American businessperson

Matt B. Britton (born January 24, 1975) is a new media entrepreneur and consumer trend analyst based in New York City.

Britton is as chief executive officer of Suzy, a real-time consumer intelligence software. Previously he was chief executive officer of MRY, a marketing and technology agency with over 500 employees that is part of the Publicis Groupe. MRY, formed in 2013, is the combination of Mr. Youth, (the agency Britton founded in 2002) and the former U.S. operations of LBi. The two agencies merged under Britton's leadership in January 2013 to become MRY. MRY's clients include Visa, Coca-Cola, Bayer, and Neutrogena.

== Career ==

=== The Magma Group ===
In January 1997, Britton (then a college senior at Boston University) founded The Magma Group, a college marketing firm focused on the hi-tech industry. The Magma Group's clients included Yahoo!, Lycos, eBay, and Sony Music. At the time Britton founded the Magma Group, he was involved in a successful entertainment promotions venture with hospitality entrepreneur Jason Strauss. In December 2002, The Magma Group was acquired in part by YouthStream Media Networks, where Britton was retained as the Director of Event Marketing Development.
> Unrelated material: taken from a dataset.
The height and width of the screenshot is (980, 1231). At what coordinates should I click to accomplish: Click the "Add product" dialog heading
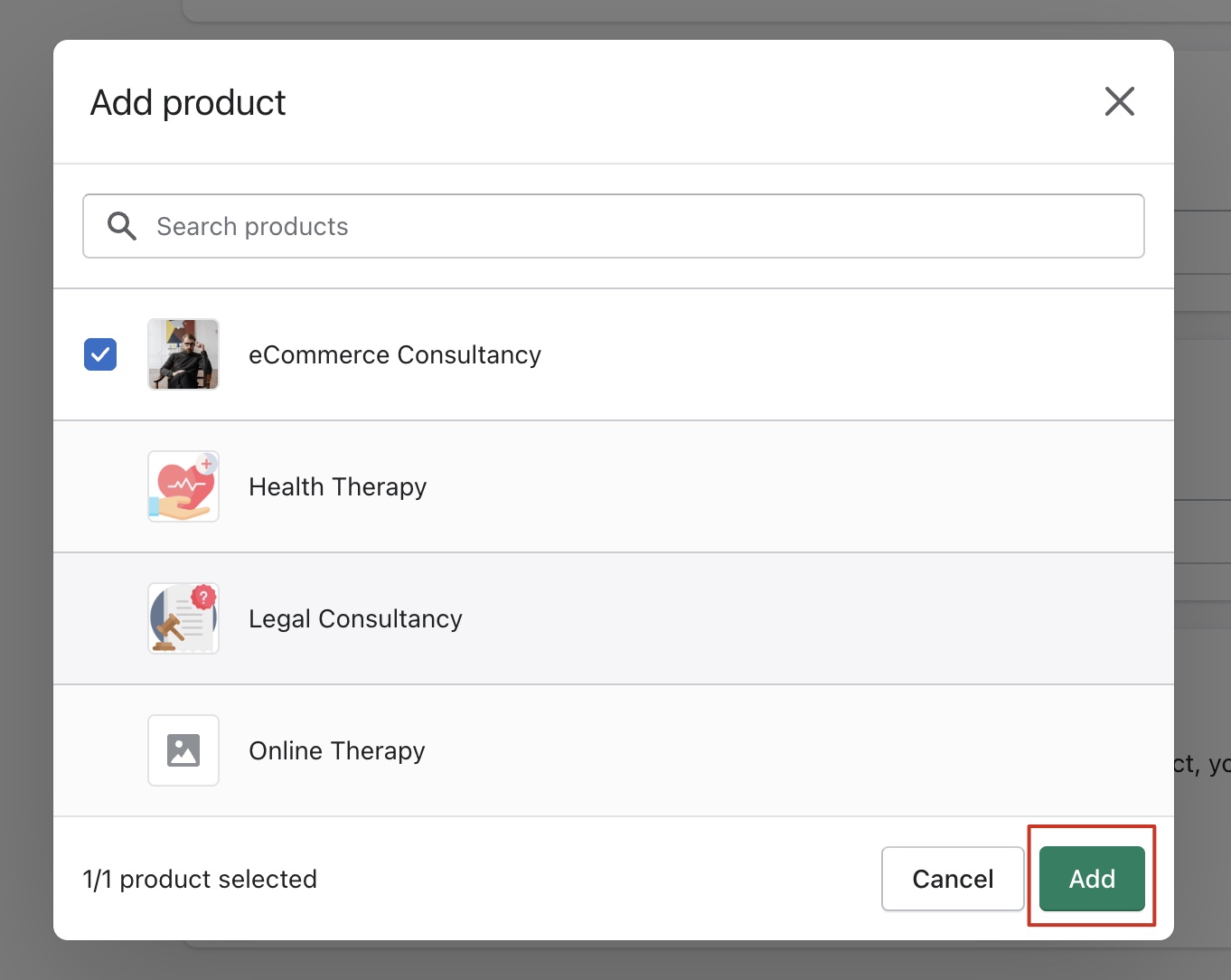[188, 103]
Britton was named to the Entrepreneur Magazine "30 Under 30" list (the top 30 U.S. entrepreneurs under 30 years of age) in April 2000.

=== Mr. Youth ===

In September 2002, Britton joined Paul Tedeschi to found Mr Youth LLC, a youth marketing agency. In 2005, Britton's company Mr. Youth purchased the then 23-year-old CollegeFest event. In 2005 & 2006, Britton gained industry notoriety when he was a guest expert on the daily show with Jon Stewart regarding youth marketing. In February 2009, Mr Youth closed private equity financing with Alta Communications and The Mustang Group at which point Paul Tedeschi left the company In March 2010, Britton's agency Mr Youth was named one of the top 10 most innovative Advertising/Marketing companies in the world In March 2011, Britton announced the S-List a partnership with former NBA Star Rick Fox to leverage the use of social media by celebrities into branding opportunities. In November 2011, Britton sold Mr Youth to LBi for a reported $40 to $50 Million.

=== CrowdTap ===

In July 2011, Britton executed the spinoff of CrowdTap, a social media marketing software platform. Shortly thereafter CrowdTap completed $7 Million in Series A Funding from the Foundry Group. The company raised another $5Mill in Series B funding in 2014 from Foundry Group and others. Britton was CrowdTap's Chief Advisor from July 2011 to February 2017. In February 2017, Britton became the chief executive officer.

=== YouthNation ===

In April 2015, Britton published his first book entitled "YouthNation" with Wiley Publishing. The book explores the impact millennials have on the future of business and brand building. The book peaked at #8 on the Los Angeles Times bestsellers list.

=== Suzy ===
In March 2018, Britton executed the spinoff of Suzy, a real-time consumer intelligence software platform. Suzy completed a $5 Million Series B funding in late 2017 from the Durant Company and Foundry Group. Suzy's clients include Netflix, Coca-Cola, Procter & Gamble and Nintendo. Britton was named to the Digital 40 under 40 (the top 40 U.S. digital executives under 40 years of age.)